┌─ Data for processing

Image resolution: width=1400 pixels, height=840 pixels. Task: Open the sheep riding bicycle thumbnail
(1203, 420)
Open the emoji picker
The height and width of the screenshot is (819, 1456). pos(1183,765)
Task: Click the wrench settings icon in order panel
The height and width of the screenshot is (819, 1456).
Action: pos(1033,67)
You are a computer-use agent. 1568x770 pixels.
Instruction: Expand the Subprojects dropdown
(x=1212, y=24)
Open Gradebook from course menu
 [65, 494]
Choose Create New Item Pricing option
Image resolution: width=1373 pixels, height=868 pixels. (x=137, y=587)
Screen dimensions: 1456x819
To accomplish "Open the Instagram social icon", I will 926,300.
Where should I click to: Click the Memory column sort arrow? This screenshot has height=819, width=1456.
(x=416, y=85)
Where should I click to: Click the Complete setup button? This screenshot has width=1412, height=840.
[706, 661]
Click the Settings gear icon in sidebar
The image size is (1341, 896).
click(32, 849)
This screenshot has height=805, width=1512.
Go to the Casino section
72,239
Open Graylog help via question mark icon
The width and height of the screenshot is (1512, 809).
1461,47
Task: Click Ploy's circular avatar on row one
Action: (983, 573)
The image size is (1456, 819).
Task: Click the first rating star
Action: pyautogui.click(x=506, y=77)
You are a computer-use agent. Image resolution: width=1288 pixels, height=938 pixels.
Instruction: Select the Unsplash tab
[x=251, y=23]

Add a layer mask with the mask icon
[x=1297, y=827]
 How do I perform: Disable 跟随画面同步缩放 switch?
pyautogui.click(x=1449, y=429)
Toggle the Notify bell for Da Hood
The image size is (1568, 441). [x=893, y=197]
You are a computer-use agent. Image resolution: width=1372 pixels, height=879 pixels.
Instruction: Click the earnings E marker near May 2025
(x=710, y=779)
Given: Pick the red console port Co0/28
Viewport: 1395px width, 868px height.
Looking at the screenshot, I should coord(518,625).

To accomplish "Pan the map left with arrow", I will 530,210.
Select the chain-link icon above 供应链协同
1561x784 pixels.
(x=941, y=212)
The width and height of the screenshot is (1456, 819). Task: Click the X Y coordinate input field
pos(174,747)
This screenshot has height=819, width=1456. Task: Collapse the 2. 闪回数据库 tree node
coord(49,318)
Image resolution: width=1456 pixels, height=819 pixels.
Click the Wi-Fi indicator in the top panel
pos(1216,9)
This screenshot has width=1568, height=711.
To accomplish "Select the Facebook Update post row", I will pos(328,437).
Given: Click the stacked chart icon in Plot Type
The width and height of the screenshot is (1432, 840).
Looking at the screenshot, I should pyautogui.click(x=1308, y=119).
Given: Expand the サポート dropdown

└─

## Instructions for the task:
Only the lines above starting at the one containing "Screen dimensions: 1456x819" and ending at the one containing "You are a computer-use agent. Image resolution: width=1372", both included, are to be returned, exactly as they read.

## Expected answer:
Screen dimensions: 1456x819
To accomplish "Open the Instagram social icon", I will 926,300.
Where should I click to: Click the Memory column sort arrow? This screenshot has height=819, width=1456.
(x=416, y=85)
Where should I click to: Click the Complete setup button? This screenshot has width=1412, height=840.
[706, 661]
Click the Settings gear icon in sidebar
The image size is (1341, 896).
click(32, 849)
This screenshot has height=805, width=1512.
Go to the Casino section
72,239
Open Graylog help via question mark icon
The width and height of the screenshot is (1512, 809).
1461,47
Task: Click Ploy's circular avatar on row one
Action: (983, 573)
The image size is (1456, 819).
Task: Click the first rating star
Action: pyautogui.click(x=506, y=77)
You are a computer-use agent. Image resolution: width=1288 pixels, height=938 pixels.
Instruction: Select the Unsplash tab
[x=251, y=23]

Add a layer mask with the mask icon
[x=1297, y=827]
 How do I perform: Disable 跟随画面同步缩放 switch?
pyautogui.click(x=1449, y=429)
Toggle the Notify bell for Da Hood
The image size is (1568, 441). [x=893, y=197]
You are a computer-use agent. Image resolution: width=1372 pixels, height=879 pixels.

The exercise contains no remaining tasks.